Nuland addressing the media in Colombo (pic by Thushara Atapattu)

US hopes LG polls will be held in March

By Saman Indrajith

US Under Secretary of State for Political Affairs, Victoria Nuland, yesterday said China had not provided credible and specific assurances to the International Monetary Fund (IMF) for Sri Lanka to overcome the current economic crisis.

Addressing the media in Colombo, Nuland said: “What China has offered so far is not enough. We need to see credible and specific assurances that they will meet the IMF standard of debt relief. We, the United States, are prepared to do our part. Our Paris Club partners are prepared to do their part. India has made strong commitments that it will provide the credible assurances the IMF is looking for.”

Nuland said that India and the Paris Club had given strong assurances to the IMF to help Sri Lanka to obtain a $2.9 billion bailout.

“We want to see an IMF program as quickly as possible.

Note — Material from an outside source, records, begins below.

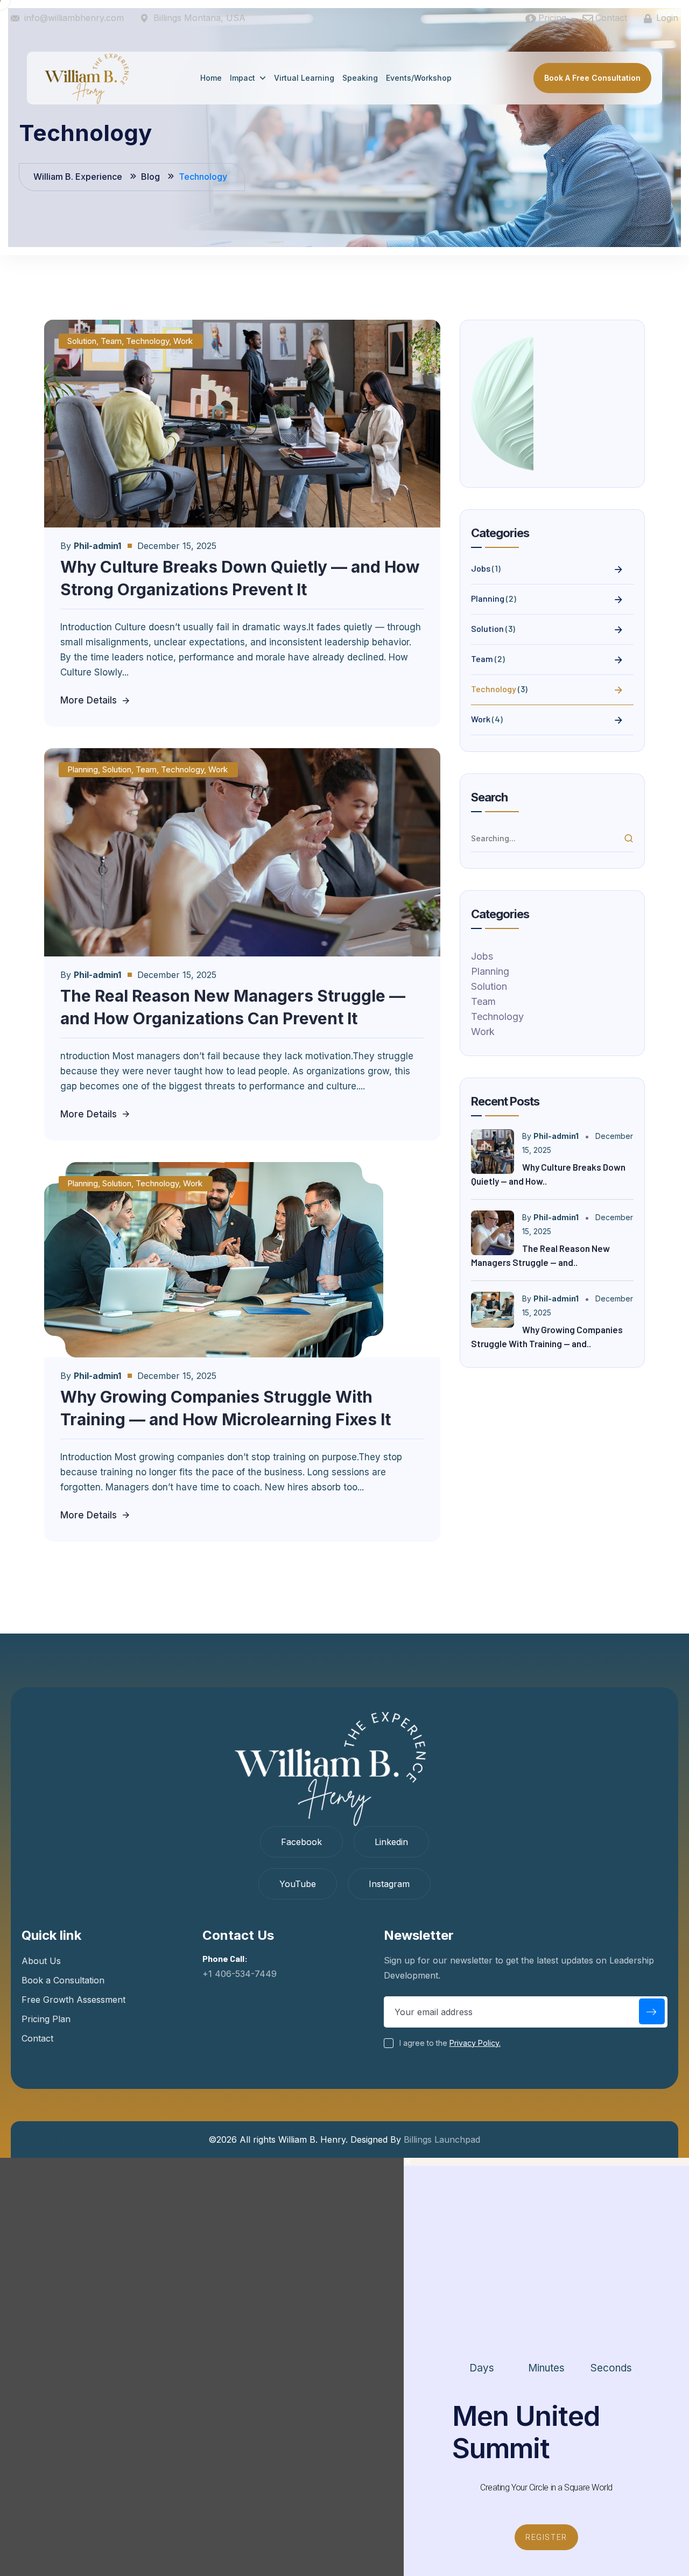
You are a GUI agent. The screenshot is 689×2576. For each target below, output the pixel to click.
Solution (81, 341)
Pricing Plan (46, 2019)
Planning (82, 769)
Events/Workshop (419, 77)
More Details (88, 700)
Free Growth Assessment (73, 1999)
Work (183, 341)
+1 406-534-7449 (239, 1973)
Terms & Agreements (70, 2139)
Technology (147, 341)
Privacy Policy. (475, 2042)
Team (111, 341)
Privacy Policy (633, 2139)
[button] (546, 2162)
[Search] (629, 838)
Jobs (480, 568)
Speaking (360, 77)
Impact (242, 77)
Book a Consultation (63, 1980)
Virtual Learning (304, 77)
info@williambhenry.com (74, 17)
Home (211, 77)
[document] (344, 2367)
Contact (37, 2038)
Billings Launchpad (442, 2139)
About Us (41, 1960)
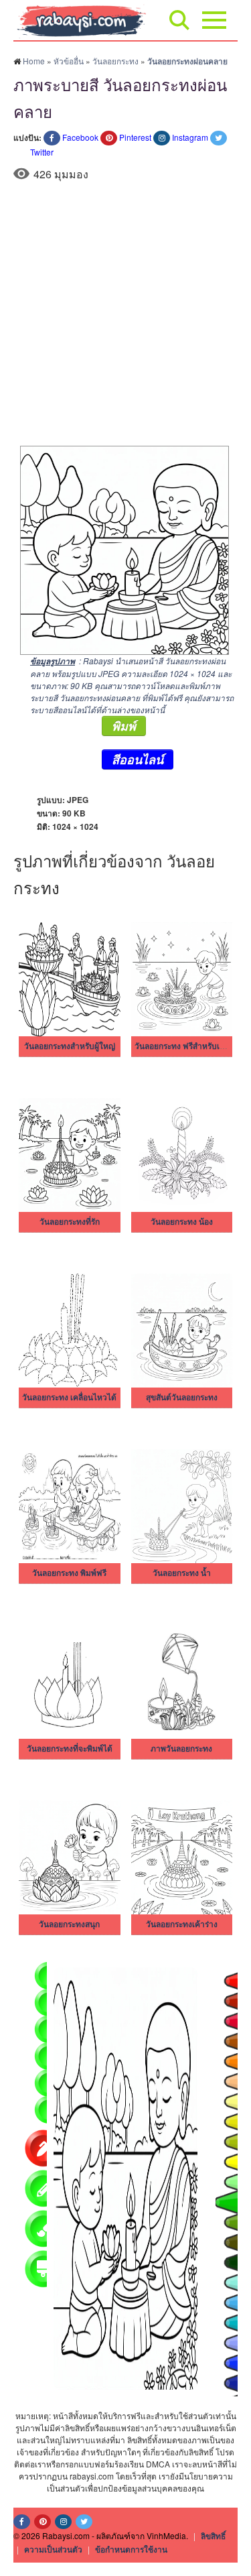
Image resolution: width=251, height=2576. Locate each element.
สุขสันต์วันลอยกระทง (182, 1397)
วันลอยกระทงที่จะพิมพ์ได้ (69, 1749)
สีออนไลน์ (137, 759)
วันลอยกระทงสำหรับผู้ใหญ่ (69, 1046)
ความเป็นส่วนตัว (53, 2549)
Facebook (80, 137)
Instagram (190, 137)
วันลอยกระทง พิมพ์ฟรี (69, 1573)
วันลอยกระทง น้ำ (182, 1573)
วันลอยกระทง (115, 60)
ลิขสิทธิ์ (213, 2536)
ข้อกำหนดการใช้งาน (131, 2549)
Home (34, 60)
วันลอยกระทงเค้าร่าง (182, 1924)
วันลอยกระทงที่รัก (69, 1222)
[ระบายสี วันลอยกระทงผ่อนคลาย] (121, 548)
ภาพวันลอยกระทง (181, 1749)
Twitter (42, 152)
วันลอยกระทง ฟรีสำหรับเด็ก (182, 1046)
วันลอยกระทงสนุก (69, 1924)
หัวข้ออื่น (69, 60)
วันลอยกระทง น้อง (182, 1222)
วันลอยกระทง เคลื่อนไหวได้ (69, 1397)
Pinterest (135, 137)
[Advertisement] (125, 313)
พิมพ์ (124, 726)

That is what Sri Lanka deserves; that is what Sri Lanka needs,” Nuland said.

Nuland said the US would give Sri Lanka an additional USD 30 million to provide 96,000 schoolchildren with food.

She said Sri Lankans had taken to the streets, last year, demanding cleaner, accountable and inclusive governance, with transparency, and the government was expected to hold the elections to enable people to enjoy their democratic rights.

Nuland said that the US was glad to see that consultation between the government and other parties towards reconciliation had commenced. She said that she had met with members of the Tamil political parties, earlier yesterday. “We hope that the dialogue will continue to achieve real results such as return of the lands to their rightful owners.”

Nuland said that the US hoped that local elections would be held in March, the dialogue commenced for reconciliation would continue, and the Prevention of Terrorism Act would be reformed to meet international standards.